In a chat afterwards, Dean said most of his clientele are SSI recipients, people with mental issues. They are easier to help. It’s the booze-addicted who are the hard cases. No surprise, there.

You know, I think this is a good idea. Let’s point fingers at the “bad programs”. Where are all these free flowing services that don’t require people to be held accountable? Come on, give us some details David. Let’s talk facts.

Toward the very end of the session, another fellow (and I did not catch his name) asked, “What should happen in Brittingham Park and what should be done on the Yahara River?” where there are encampments of homeless. (That is the unreported story of this issue.)

The other fellow, was Manny Scarbrough from the Parks Commission. He chairs the committee on alcohol in the parks. This issue about the Yahara River was discussed at the last Parks Commission.

The bottom line from Tuesday’s Wil-Mar session was that more coordination would be nice — a point made by Dave Glomp — but more services are what is needed. And that requires more money.

And yet Madison and Dane County offer the best set of social services in the state. Even some of the WilMar participants quietly acknowledge that. Over half of Dane County’s $440 million annual budget goes for a wide range of social services.

Funny, he leaves out the part where Ralph Middlecamp from St. Vincent de Paul says that the funding for his programs remains about the same as it was 20 years ago and that he has to do more with less every year.

If we get more money, right now, I vote that more money goes to the police. Law enforcement remains the greatest social program going.

Interesting. I’m not sure the police feel like it is their job to be a social worker. And, police are an expensive solution. It’s probably far more cost effective to have services provided that help people get out of the state of homelessness instead of having the police spend so much time on on the problem behaviors with no long-term solutions. Just giving the police whatever they want, as Blaska suggests later in his post isn’t going to solve this problem. Outreach, drug and alcohol treatment, mental health treatment, jobs, transportation and housing. As a side note, of the 7 people from Brittingham Kristin Petroshius got into housing, 4 of them now have jobs.

Almost a full hour after the formal program ended, a nice lady who has taken on a personal project to study homelessness — she has testified at City and County budget hearings — asked what I think in my innermost mind when I see a man crumpled up on the steps of Grace Episcopal Church in downtown Madison.

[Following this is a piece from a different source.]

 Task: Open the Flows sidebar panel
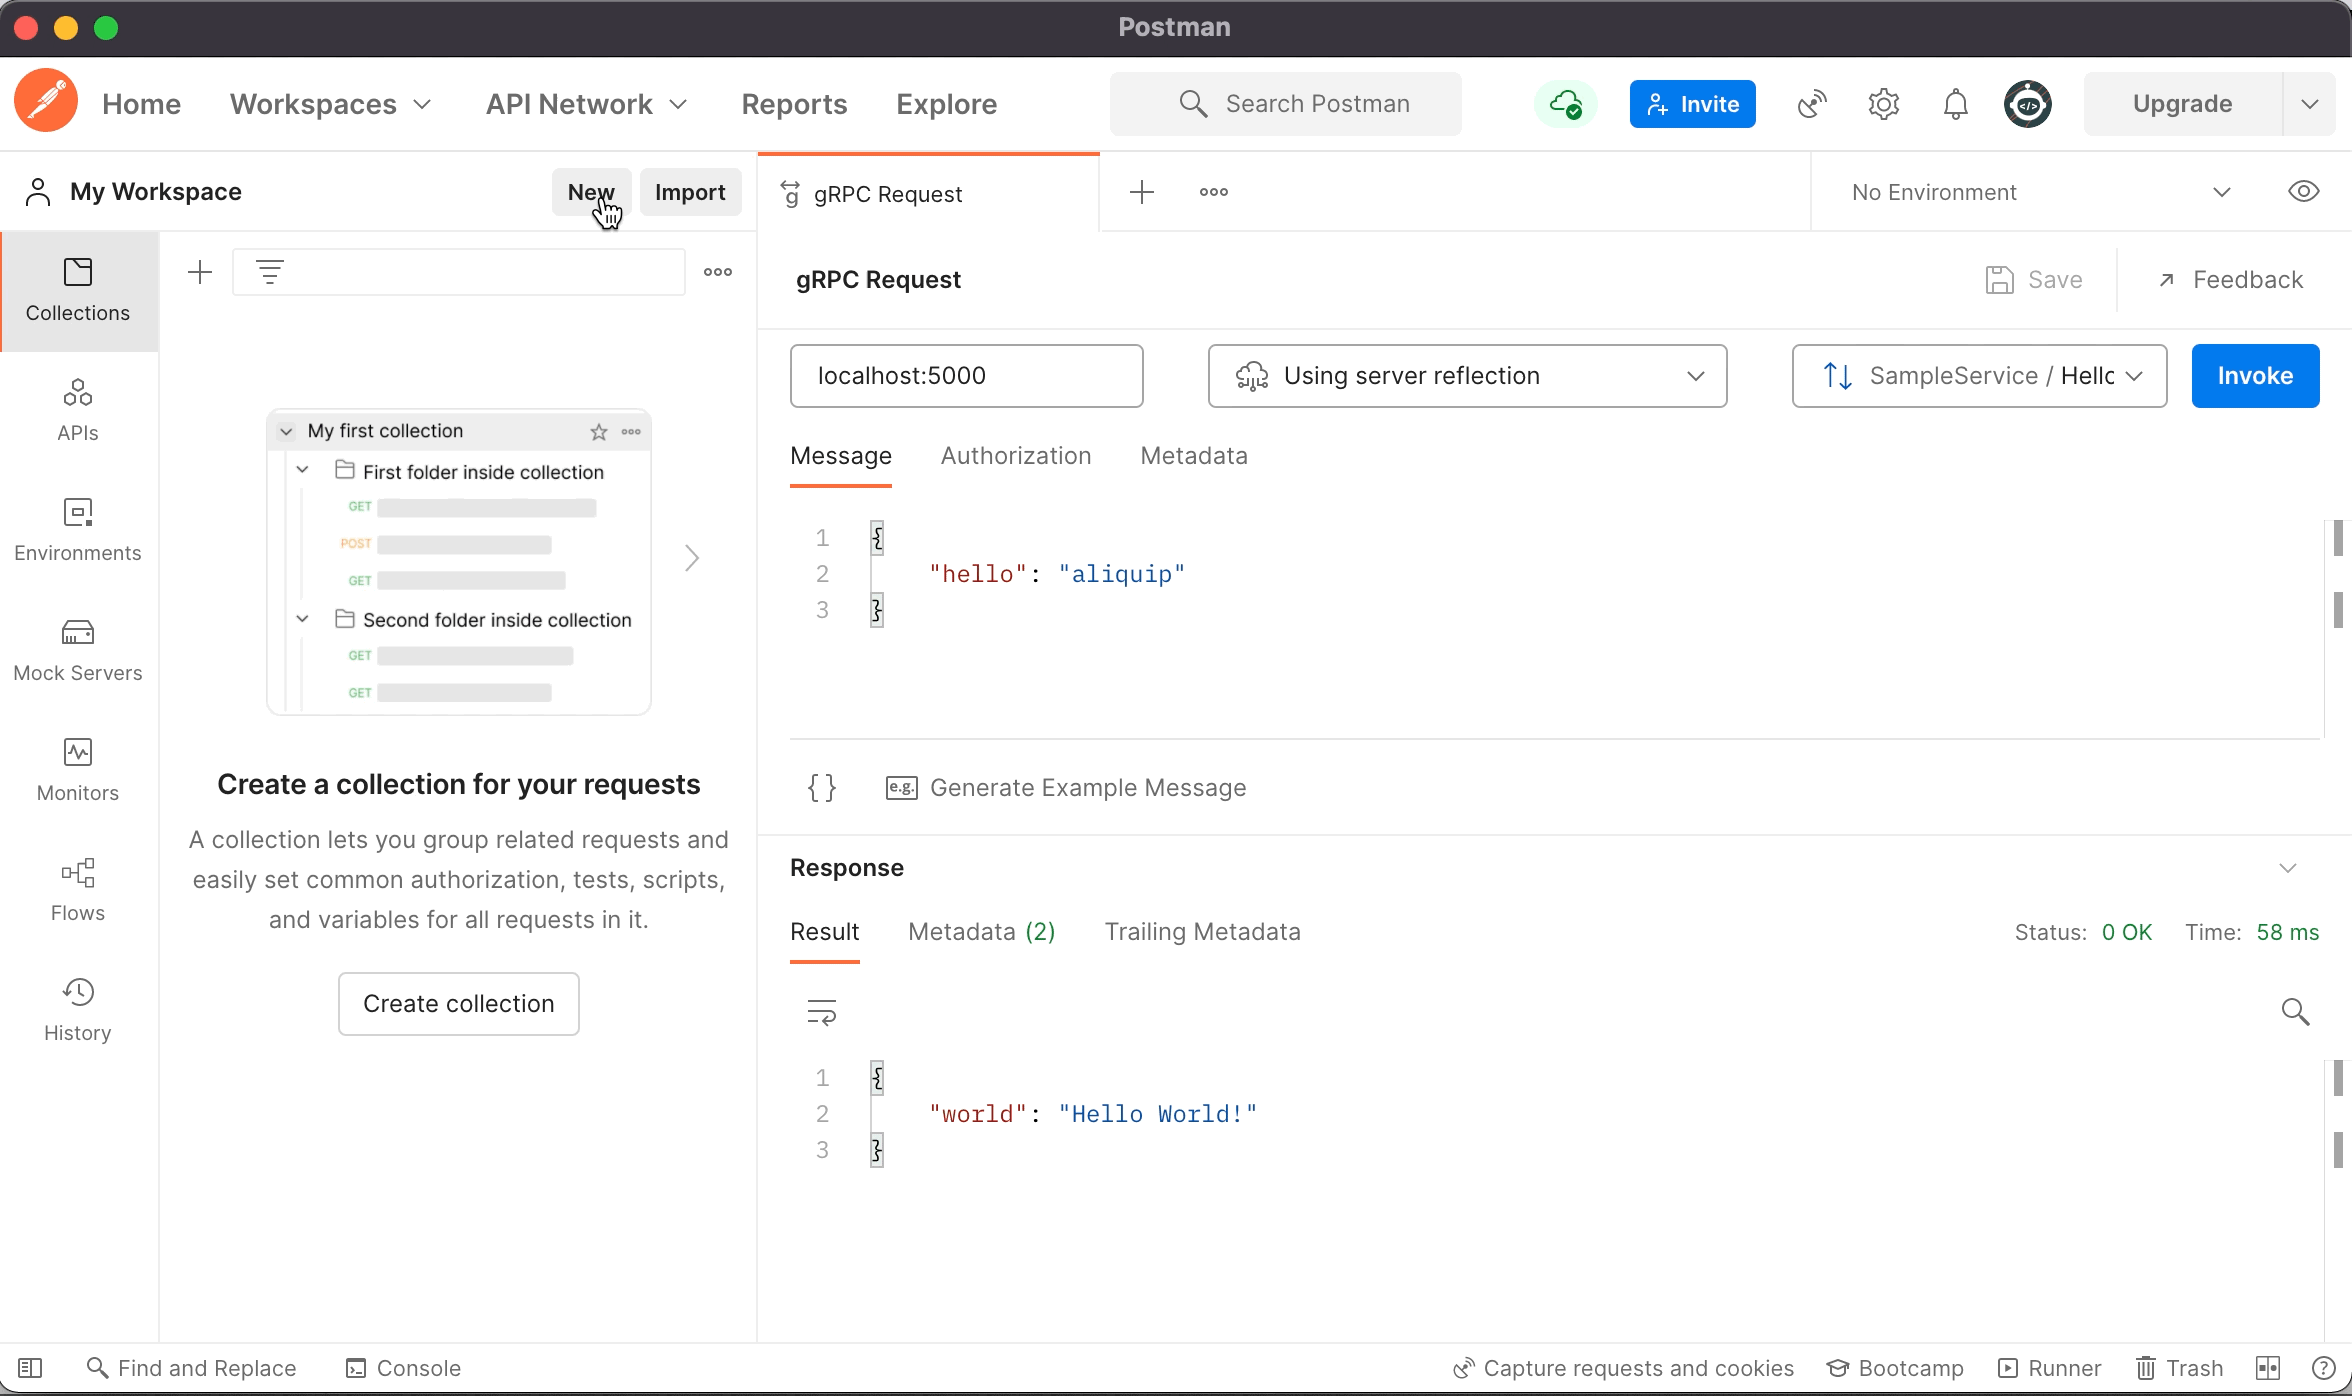pyautogui.click(x=77, y=888)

I did not fully answer her question then and so will here now.

When I see such a person, I hope the hell the poor bastard gets the help he needs if he is willing to take it and better himself.

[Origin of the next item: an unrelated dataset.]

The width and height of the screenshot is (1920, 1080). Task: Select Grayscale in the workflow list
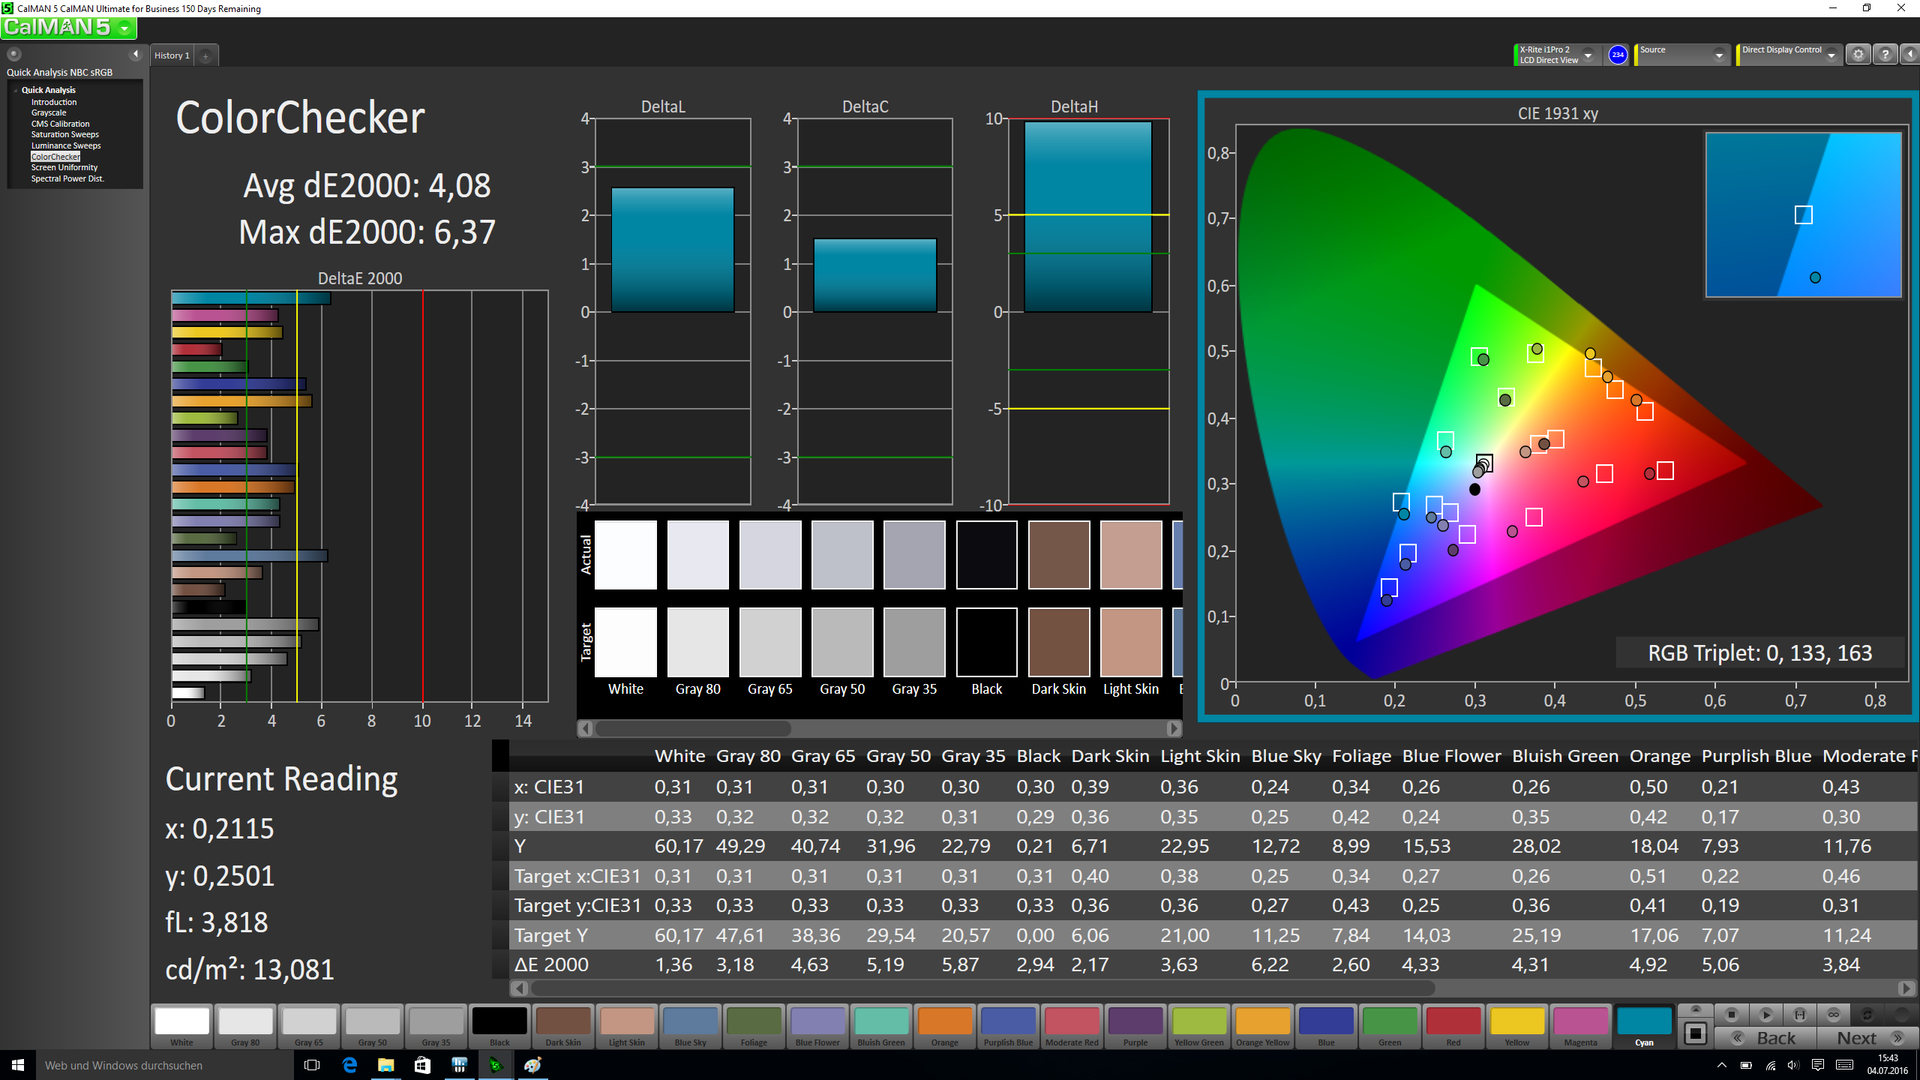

Poor bastard? Seriously? Sigh. I guess I’ll have to be satisfied with baby steps and the small mea culpa offered.

As for the Mayor’s comments:

Given this back and forth between people like Dave Blaska and Brenda Konkel, what would a more rational discussion sound like?
I haven’t read the discussions, but I can sort of imagine what they’re saying. I don’t think that highly-charged rhetoric on either side of the issue is useful. I don’t think either fanning peoples’ fears of the homeless or condoning uncivil behavior are useful. What we need is a balanced approach that enforces standards of behavior and has an element of compassion to it. We need a discussion about solutions instead of pointing fingers.

I’d challenge the mayor to a) read the discussions before commenting on them b) see the failed amendments offered last year during the budget (outreach coordinator, transportation and eviction prevention) and c) read the city’s plan to end homelessness. The solutions are there, people have talked to you about them. What we need political will and to look at the solutions beyond throwing more money at the police department and bright lights to move people somewhere else. Those are temporary solutions. Moving “the problem” doesn’t solve it. And, it would be helpful if your discussions about Brittingham Park were held so members of the public, neighborhood resource teams and the parks commission members could participate.